Issue #5058
closedISO publish fails with BSON document too large
Description
A scaling issue has been discovered when publishing isos via fast forward way.
BSON document too large (20946918 bytes) - the connected serversupports BSON document sizes up to 16777216 bytes.
Traceback (most recent call last):
File "/usr/lib/python2.7/site-packages/pulp/plugins/file/distributor.py", line 181, in publish_repo_fast_forward
unit_absent_set = publish_conduit.get_units(criteria=criteria)
File "/usr/lib/python2.7/site-packages/pulp/plugins/conduits/mixins.py", line 173, in get_units
return do_get_repo_units(self.repo_id, criteria, self.exception_class, as_generator)
File "/usr/lib/python2.7/site-packages/pulp/plugins/conduits/mixins.py", line 704, in do_get_repo_units
return list(_transfer_object_generator())

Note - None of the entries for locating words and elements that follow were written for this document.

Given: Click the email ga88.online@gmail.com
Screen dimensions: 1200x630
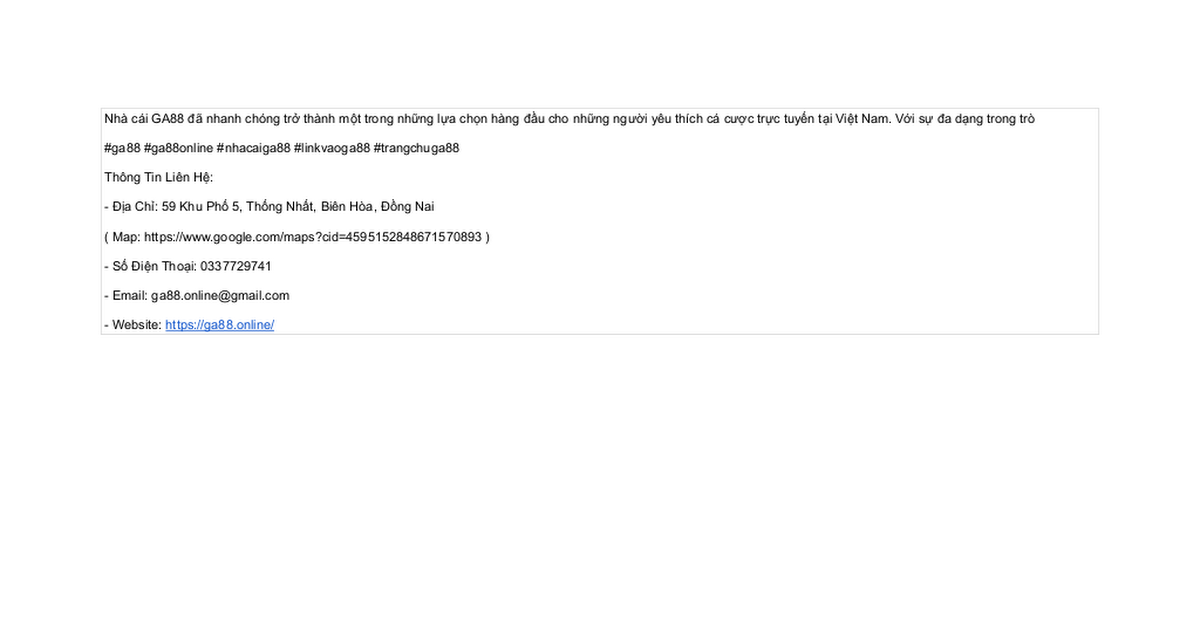Looking at the screenshot, I should point(220,295).
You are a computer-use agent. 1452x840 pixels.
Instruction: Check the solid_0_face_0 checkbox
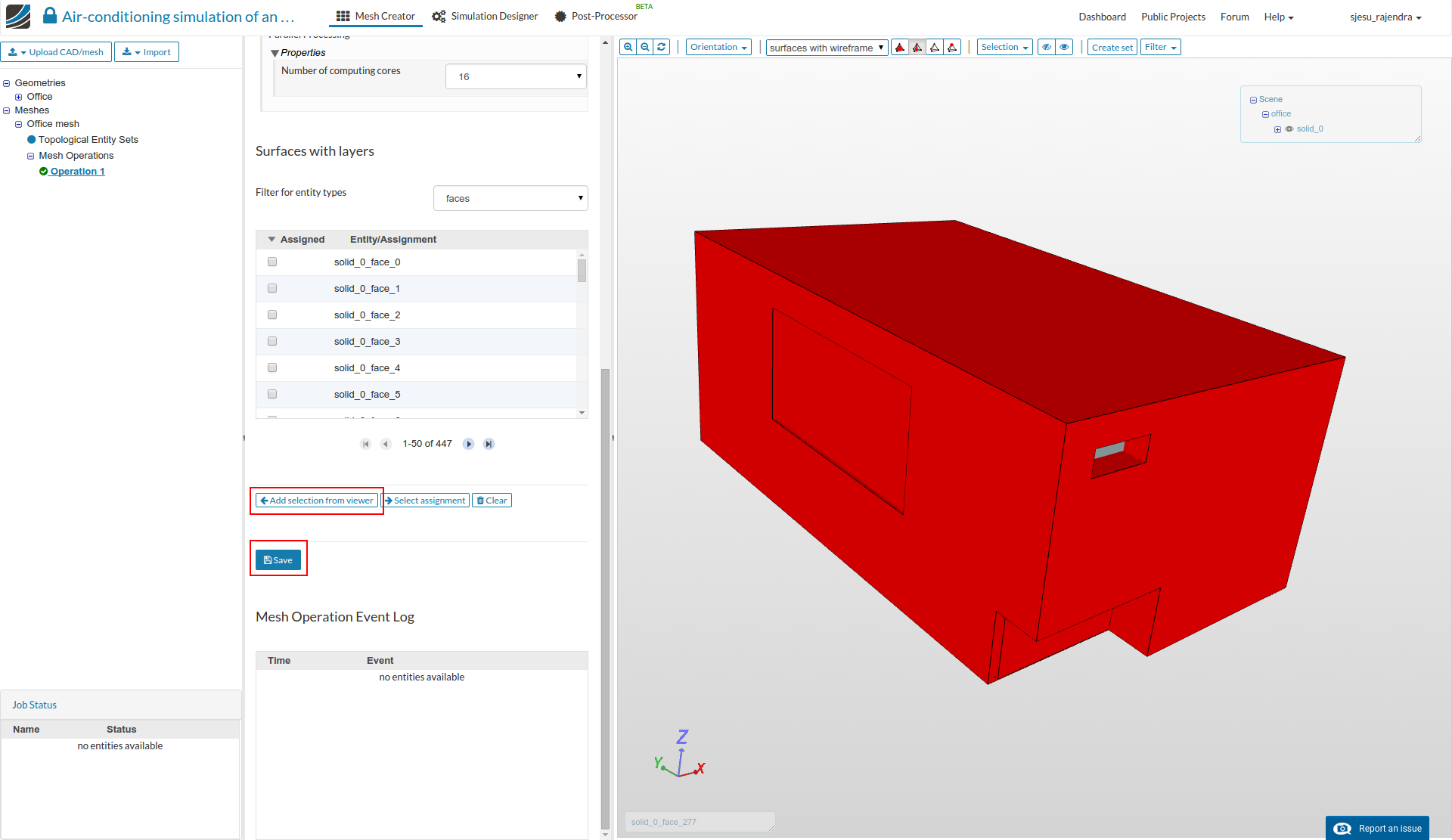tap(272, 262)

File "/usr/lib/python2.7/site-packages/pulp/plugins/conduits/mixins.py", line 691, in _transfer_object_generator
for u in units:
File "/usr/lib/python2.7/site-packages/pulp/server/managers/repo/unit_association_query.py", line 530, in _merged_units_unique_units
for unit in associated_units:
File "/usr/lib64/python2.7/site-packages/pymongo/cursor.py", line 1097, in next
if len(self.__data) or self._refresh():
File "/usr/lib64/python2.7/site-packages/pymongo/cursor.py", line 1019, in _refresh
self.__read_concern))
File "/usr/lib64/python2.7/site-packages/pymongo/cursor.py", line 850, in __send_message
**kwargs)
File "/usr/lib64/python2.7/site-packages/pymongo/mongo_client.py", line 794, in _send_message_with_response
exhaust)
File "/usr/lib64/python2.7/site-packages/pymongo/mongo_client.py", line 805, in _reset_on_error
return func(*args, **kwargs)
File "/usr/lib64/python2.7/site-packages/pymongo/server.py", line 119, in send_message_with_response
sock_info.send_message(data, max_doc_size)
File "/usr/lib64/python2.7/site-packages/pymongo/pool.py", line 228, in send_message
(max_doc_size, self.max_bson_size))
DistributorConduitException: BSON document too large (20946918 bytes) - the connected serversupports BSON document sizes up to 16777216 bytes.
As noticed by Content Delivery team, the problem is coming from here:
/usr/lib/python2.7/site-packages/pulp/plugins/file/distributor.py
# Copy incremental files into publishing directories
checksum_absent_set = unit_checksum_set - unit_checksum_old_set
criteria = UnitAssociationCriteria(
unit_filters={'checksum': {"$in": list(checksum_absent_set)}})
unit_absent_set = publish_conduit.get_units(criteria=criteria)
for unit in unit_absent_set:
links_to_create = self.get_paths_for_unit(unit)
self._symlink_unit(build_dir, unit, links_to_create)
There's a limit to how large a single mongo query can be. If checksum_absent_set contains too many elements, the query in above code will exceed that limit and crash. We apparently have enough items in redhat-sigstore to hit this limit.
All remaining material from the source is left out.